When our application receives a message with the root element "FITransitDeclaration" in the namespace "http://tulli.fi/schema/external/ncts/dme/v1", then it will validate the xml against the schema defined in the file NctsDme_FITransitDeclaration.xsd.

We do not have any issues with the validation itself. Our issue is that when using Saxon-EE, our application is extremely slow to start up due to the amount of time it takes to load the xml schemas for the various types of "messages" which we must be ready to process.

#11 Updated by Michael Kay 3 months ago

You should only need to use MULTIPLE_SCHEMA_IMPORTS if you have more than one schema document with the same targetNamespace. My recommendation would be to have a one-to-one mapping between targetNamespace and schema document; if you can't achieve that, then structure it so that for each targetNamespace, there is one document (the "master" document for the namespace) that references the others using xs:include, and when you use xs:import for a namespace, always give the location of the master document. If you do that, you shouldn't need MULTIPLE_SCHEMA_IMPORTS, and Saxon can then know that if it's already imported a namespace, it has loaded all the schema documents for that namespace.

#12 Updated by Tomas Vanhala 3 months ago

Thank you for the guidance on this.

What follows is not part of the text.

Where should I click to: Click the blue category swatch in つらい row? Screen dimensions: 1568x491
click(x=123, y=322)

We shall verify whether the schemas which we need to work with match this criteria.

Can you comment on the sample data which we provided to you in the file SchemaValidatorImplTest_zipped_schemas.zip.

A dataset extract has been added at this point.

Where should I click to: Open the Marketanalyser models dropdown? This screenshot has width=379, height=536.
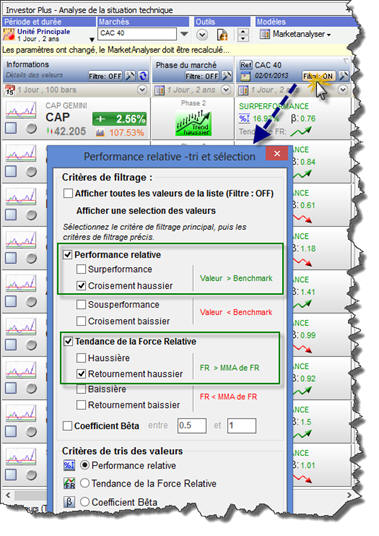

The zip archive contains the file "external/ncts/dme/v1_6/FITransitDeclaration.xsd", the target namespace of which is "http://tulli.fi/schema/external/ncts/dme/v1".

The zip archive also contains other files, e.g. "external/ncts/dme/v1_6/FITransitUnloadReport.xsd, the target namespace of which is likewise ""http://tulli.fi/schema/external/ncts/dme/v1".

These are both "parallel" master documents for the namespace. They could be replaced with one single master document, but the schema author has chosen this approach.

Is this approach compatible or incompatible with MULTIPLE_SCHEMA_IMPORTS ?

#13 Updated by Tomas Vanhala 3 months ago

With reference to the previous, we did some testing. With the sample schemas which are attached to this issue, we are indeed able to set MULTIPLE_SCHEMA_IMPORTS to false. Thank you for suggesting that.

When setting MULTIPLE_SCHEMA_IMPORTS to false, the xml schemas which are loaded by our application code generate quite many warnings like this:

Warning at xs:import on line 5 column 142 of NctsDme_QualifiedType.xsd: SXWN9009 The schema document at ../../../common/dme/v1_2/Dme_QualifiedType.xsd is not being read because schema components for this namespace are already available. To force the schema document to be read, set --multipleSchemaImports:on

This can be demonstrated by the sample schemas and the output produced by our demo. When running the demo, the first master document is loaded:

Resolver called with parameters type http://www.w3.org/2001/XMLSchema, namespaceURI null, publicId null, systemId NctsDme_QualifiedType.xsd, baseURI zip:/external/ncts/dme/v1_6/NctsDme_FITransitArrivalNotification.xsd

As the master document is loaded, all imports are processed by loading files as expected (per schemaLocation).

Then, the next master document is loaded:

Resolver called with parameters type http://www.w3.org/2001/XMLSchema, namespaceURI null, publicId null, systemId NctsDme_QualifiedType.xsd, baseURI zip:/external/ncts/dme/v1_6/NctsDme_FITransitError.xsd

Now for each imported xsd, a SXWN9009 warning is generated.

Based on the previous discussion, this warning can perhaps be considered to be a positive confirmation that the caching of already loaded xsd files in Saxon is working as intended. We also note that the time required for Saxon to load the sample schemas was reduced by approximately 20% compared to MULTIPLE_SCHEMA_IMPORTS set to true.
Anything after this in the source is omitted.